Getting on (or getting back on) public assistance was often vital in a successful re-entry, Wilson says. Public assistance registration is a long and onerous process, for anyone: it can include long waits in crowded offices, criminal checks, substance abuse evaluations, and medical appointments. For people suffering from serious mental illness, who have just gotten out of jail, perhaps having lost any forms of government identification that they may have had, this is especially daunting.

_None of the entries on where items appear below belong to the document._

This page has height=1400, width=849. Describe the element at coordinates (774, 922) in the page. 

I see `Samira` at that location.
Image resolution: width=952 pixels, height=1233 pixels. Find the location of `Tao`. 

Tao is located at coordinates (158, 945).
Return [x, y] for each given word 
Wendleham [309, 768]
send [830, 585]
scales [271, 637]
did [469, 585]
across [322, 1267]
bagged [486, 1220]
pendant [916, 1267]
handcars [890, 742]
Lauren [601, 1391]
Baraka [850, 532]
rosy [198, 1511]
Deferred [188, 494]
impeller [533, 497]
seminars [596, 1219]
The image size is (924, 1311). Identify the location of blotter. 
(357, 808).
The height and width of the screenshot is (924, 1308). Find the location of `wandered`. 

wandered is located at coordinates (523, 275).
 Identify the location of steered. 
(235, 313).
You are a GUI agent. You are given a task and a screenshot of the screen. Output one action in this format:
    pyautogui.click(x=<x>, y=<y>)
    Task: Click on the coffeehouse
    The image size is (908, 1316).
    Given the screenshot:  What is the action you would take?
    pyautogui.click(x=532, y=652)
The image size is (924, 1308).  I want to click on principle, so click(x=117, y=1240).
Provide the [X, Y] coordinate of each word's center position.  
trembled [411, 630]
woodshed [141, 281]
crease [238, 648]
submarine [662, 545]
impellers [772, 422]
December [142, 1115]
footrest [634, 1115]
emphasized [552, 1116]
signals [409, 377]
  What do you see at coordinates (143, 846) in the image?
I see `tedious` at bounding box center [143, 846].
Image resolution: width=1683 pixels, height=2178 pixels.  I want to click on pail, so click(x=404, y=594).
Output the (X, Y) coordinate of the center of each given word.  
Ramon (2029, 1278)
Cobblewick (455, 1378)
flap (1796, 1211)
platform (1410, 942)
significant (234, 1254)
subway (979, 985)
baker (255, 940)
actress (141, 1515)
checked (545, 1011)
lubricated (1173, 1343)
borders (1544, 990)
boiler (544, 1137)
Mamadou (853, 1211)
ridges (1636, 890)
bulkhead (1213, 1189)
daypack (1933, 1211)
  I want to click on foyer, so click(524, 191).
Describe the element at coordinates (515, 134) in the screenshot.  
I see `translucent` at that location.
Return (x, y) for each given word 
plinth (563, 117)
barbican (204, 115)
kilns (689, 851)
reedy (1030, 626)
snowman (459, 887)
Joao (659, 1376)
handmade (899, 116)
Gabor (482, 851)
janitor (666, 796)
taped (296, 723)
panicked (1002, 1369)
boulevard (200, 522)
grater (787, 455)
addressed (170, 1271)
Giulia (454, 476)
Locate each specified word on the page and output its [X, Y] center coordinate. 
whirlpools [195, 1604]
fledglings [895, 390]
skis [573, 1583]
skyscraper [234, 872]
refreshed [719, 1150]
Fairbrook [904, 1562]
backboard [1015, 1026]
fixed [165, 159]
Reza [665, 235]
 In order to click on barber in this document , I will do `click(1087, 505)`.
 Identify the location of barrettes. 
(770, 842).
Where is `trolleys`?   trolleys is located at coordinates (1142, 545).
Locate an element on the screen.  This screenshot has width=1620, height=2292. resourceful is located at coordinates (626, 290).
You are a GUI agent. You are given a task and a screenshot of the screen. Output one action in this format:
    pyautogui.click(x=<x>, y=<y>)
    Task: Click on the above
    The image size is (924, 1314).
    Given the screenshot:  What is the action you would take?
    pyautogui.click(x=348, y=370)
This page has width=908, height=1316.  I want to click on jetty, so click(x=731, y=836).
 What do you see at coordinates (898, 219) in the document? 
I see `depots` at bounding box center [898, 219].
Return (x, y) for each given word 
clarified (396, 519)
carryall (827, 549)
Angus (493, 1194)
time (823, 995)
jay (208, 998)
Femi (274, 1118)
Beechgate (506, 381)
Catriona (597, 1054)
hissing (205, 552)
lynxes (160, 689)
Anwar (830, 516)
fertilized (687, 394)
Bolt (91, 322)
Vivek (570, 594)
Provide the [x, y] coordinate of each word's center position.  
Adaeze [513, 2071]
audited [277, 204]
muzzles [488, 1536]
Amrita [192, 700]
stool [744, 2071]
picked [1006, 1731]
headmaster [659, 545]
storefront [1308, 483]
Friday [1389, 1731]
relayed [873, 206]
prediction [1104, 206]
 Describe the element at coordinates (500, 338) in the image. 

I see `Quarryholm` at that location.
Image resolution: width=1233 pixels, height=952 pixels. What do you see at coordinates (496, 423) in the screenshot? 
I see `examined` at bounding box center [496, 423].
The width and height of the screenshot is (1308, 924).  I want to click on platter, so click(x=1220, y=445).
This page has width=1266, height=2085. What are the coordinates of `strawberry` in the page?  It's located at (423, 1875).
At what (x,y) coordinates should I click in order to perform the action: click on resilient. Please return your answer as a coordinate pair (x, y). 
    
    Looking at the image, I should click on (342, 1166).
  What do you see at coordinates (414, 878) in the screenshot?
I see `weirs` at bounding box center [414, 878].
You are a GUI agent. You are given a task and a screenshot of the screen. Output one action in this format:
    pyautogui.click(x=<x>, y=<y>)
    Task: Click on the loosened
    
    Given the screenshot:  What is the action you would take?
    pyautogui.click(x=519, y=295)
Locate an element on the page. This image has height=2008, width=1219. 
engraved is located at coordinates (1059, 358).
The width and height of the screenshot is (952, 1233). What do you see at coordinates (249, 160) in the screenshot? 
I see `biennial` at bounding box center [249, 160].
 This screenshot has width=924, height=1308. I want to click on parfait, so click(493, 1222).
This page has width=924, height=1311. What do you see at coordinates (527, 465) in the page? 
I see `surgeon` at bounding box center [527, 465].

So people with mental illness don’t just need help with treatment for their conditions, Wilson found. They need much more practical help, first, in handling the basics. Wilson suggests, for instance, offering temporary cash and food-coupon assistance, right on the day of release, to fill what she calls the “resource gap” between jail and public assistance.

Hop On The Bus, Gus

Bus Travel

Eric Holthaus, who has vowed never to fly again so as to reduce his carbon footprint, took a bus from Wisconsin to Georgia in order to attend a conference. Why he thinks buses are the way to go:

From both a climate and financial standpoint, there’s a clear case to take the bus. From a butt-numbness standard, the bus isn’t quite there yet in the United States. However, the rise of limited-stop intercity operators like Megabus is helping the United States to quickly catch up to the rest of the world in terms of frequency and comfort on long-haul bus rides. In Chile, a spread-out country that has embraced long-distance buses, you can easily and cheaply snag a first-class quality experience with meals, Internet, live TV, and a lay-flat bed in every seat.

Buses are the most climate-friendly mode of transportation per passenger mile next to walking or riding a bike. This makes sense: There’s no need to accelerate hundreds of tons of aluminum to nearly the speed of sound, or to push thousands of tons of steel along 19th-century rail routes. Even a Prius is dragging along lots of extra weight just to move you down the road, especially if you’re solo, as most car trips are.